▸ **Required work**
Which lines below include "Given"? Copy them all.
-------- Data for this task
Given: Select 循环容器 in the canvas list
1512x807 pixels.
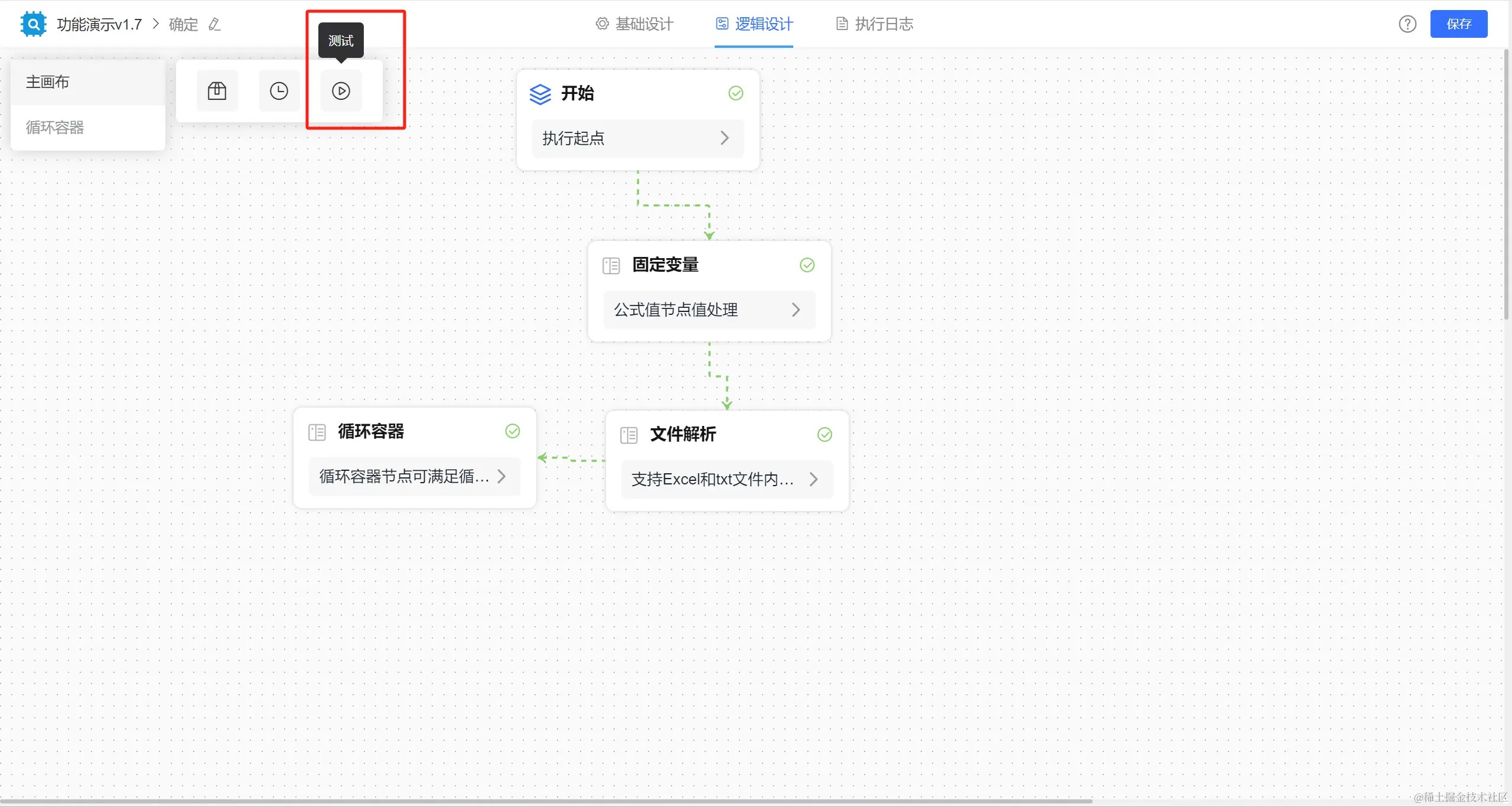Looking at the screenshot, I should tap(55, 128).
----------------
-------- Data for this task
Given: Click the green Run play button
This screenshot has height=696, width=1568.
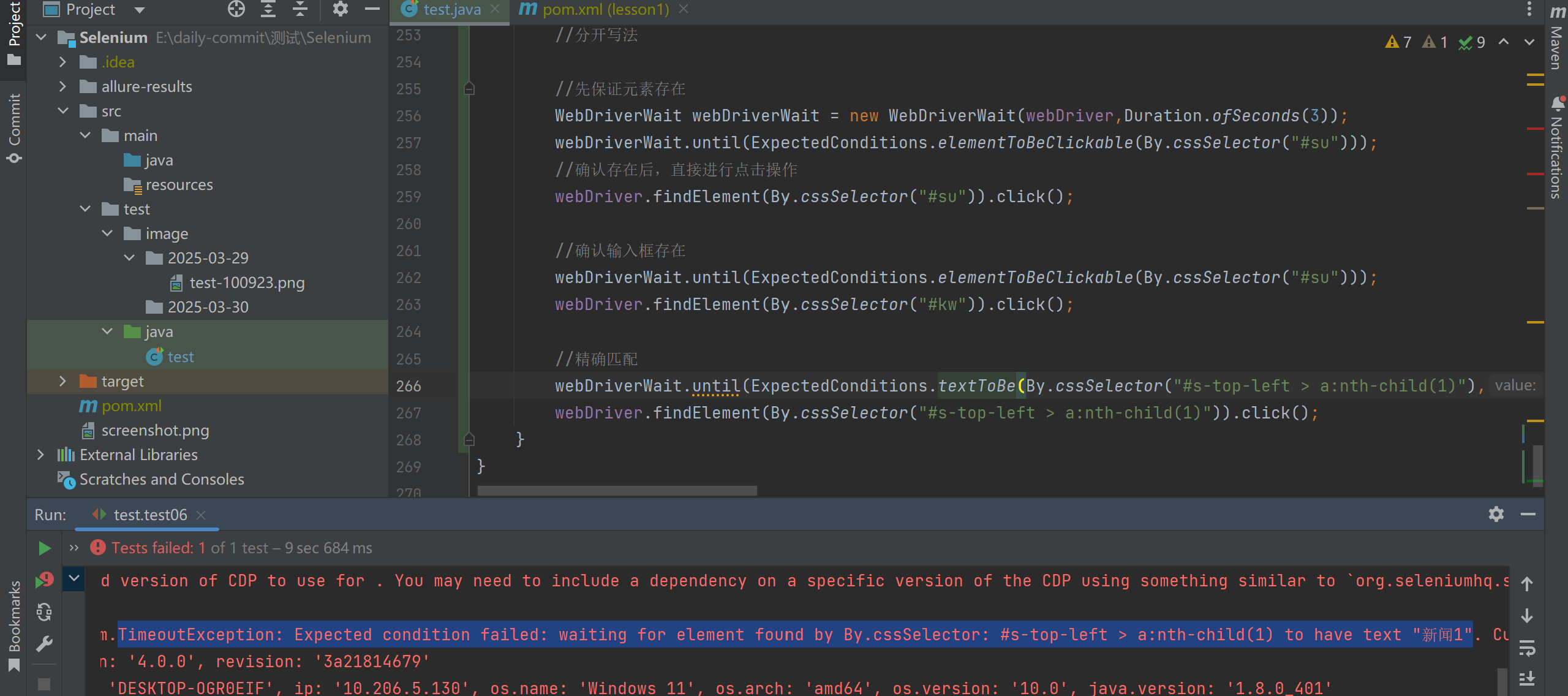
----------------
▸ **Output for this task**
Given: Select 循环容器 in the canvas list
Given: Click the green Run play button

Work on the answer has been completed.